The company is aware of its image.
When gamers talk about Denuvo, they usually don't have much positive to say. The DRM system has quite a reputation, with most players nowadays accusing it of causing performance issues.
Irdeto, the company that bought Denuvo in 2018, is aware of its image, but its Chief Operating Officer of Video Games Steeve Huin believes those trying to soil Denuvo are wrong.
"In the pirating/cracking community, we're seen as evil because we're helping DRM exist and we're ensuring people make money out of games," Huin told Ars Technica.
He said the company's anti-piracy technologies protect publishers and make players' lives better:
"In the case of anti-tamper, I think there is a clear statement that there is no perceptible impact on gameplay because of the way we do things."

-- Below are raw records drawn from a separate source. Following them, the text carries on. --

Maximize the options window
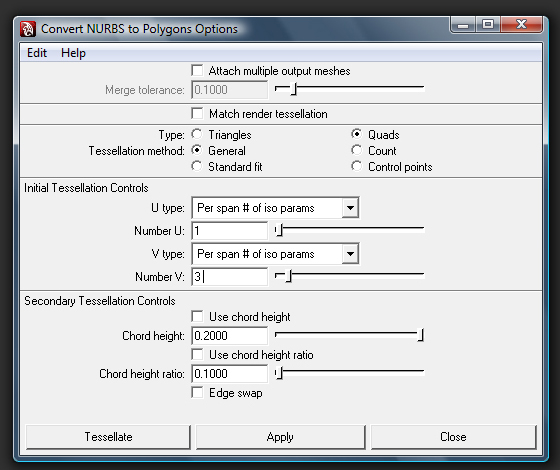This screenshot has height=470, width=560. click(x=488, y=25)
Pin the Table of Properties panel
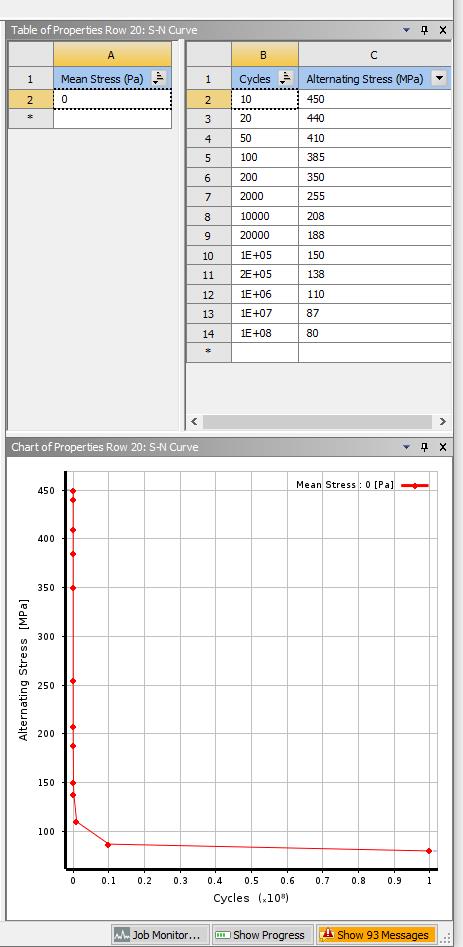 [424, 30]
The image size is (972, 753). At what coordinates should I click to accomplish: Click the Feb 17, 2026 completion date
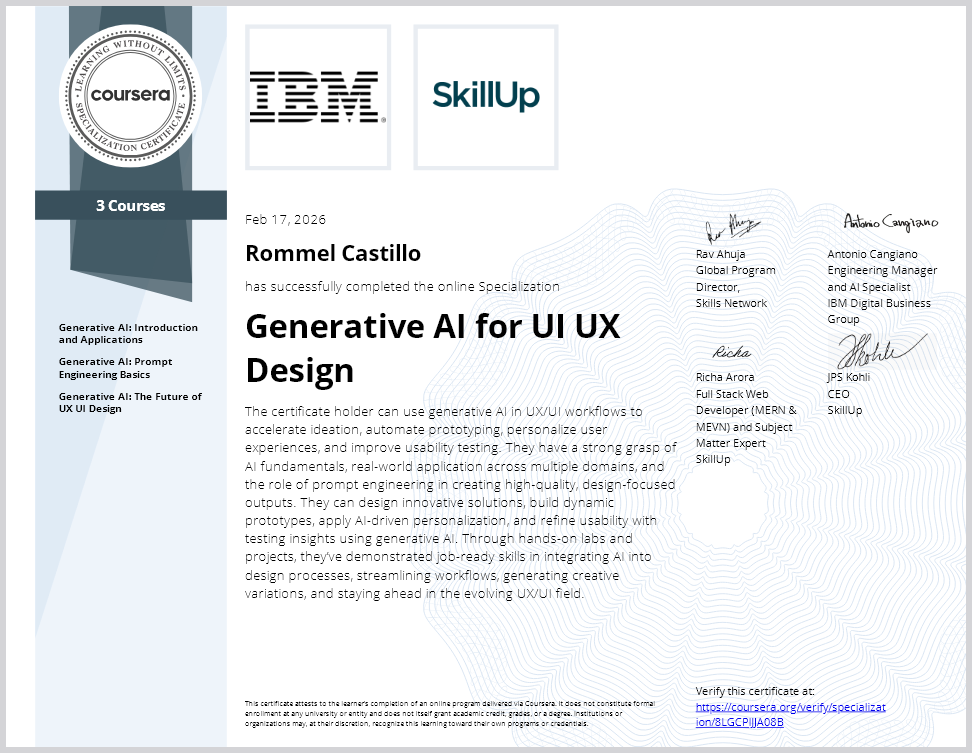click(x=286, y=220)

Huin said that public analysis of a game's performance with and without Denuvo is not very useful because "gamers [almost] never get access to the same version of [a game] protected and unprotected. There might be over the lifetime of the game a protected and unprotected version, but these are not comparable because these are different builds over six months, many bug fixes, etc., which could make it better or worse."
So Irdeto is going to prove the opposition wrong in the future: it is working on a program that would provide two nearly identical versions of a game to trusted media outlets: one with protection and one without. Huin thinks this will make the press see that "the performance is comparable, identical... and that would provide something that would hopefully be trusted by the community."
As Ars Technica pointed out, only half of the 127 Denuvo-protected games released since 2020 have been cracked, according to a list on the Crackwatch subreddit. So it seems Denuvo is doing what it's supposed to, with or without issues.
"It's fair to say as well that we don't wait for a successful cheat or hack to start inventing the next time," Huin said. "We have a large amount of customers, many of the AAA [publishers] are our customers, and there are a lot of games released every year, so we have to be constantly evolving so we can help everyone. Waiting for a problem is usually not the best way of looking at things from a security perspective."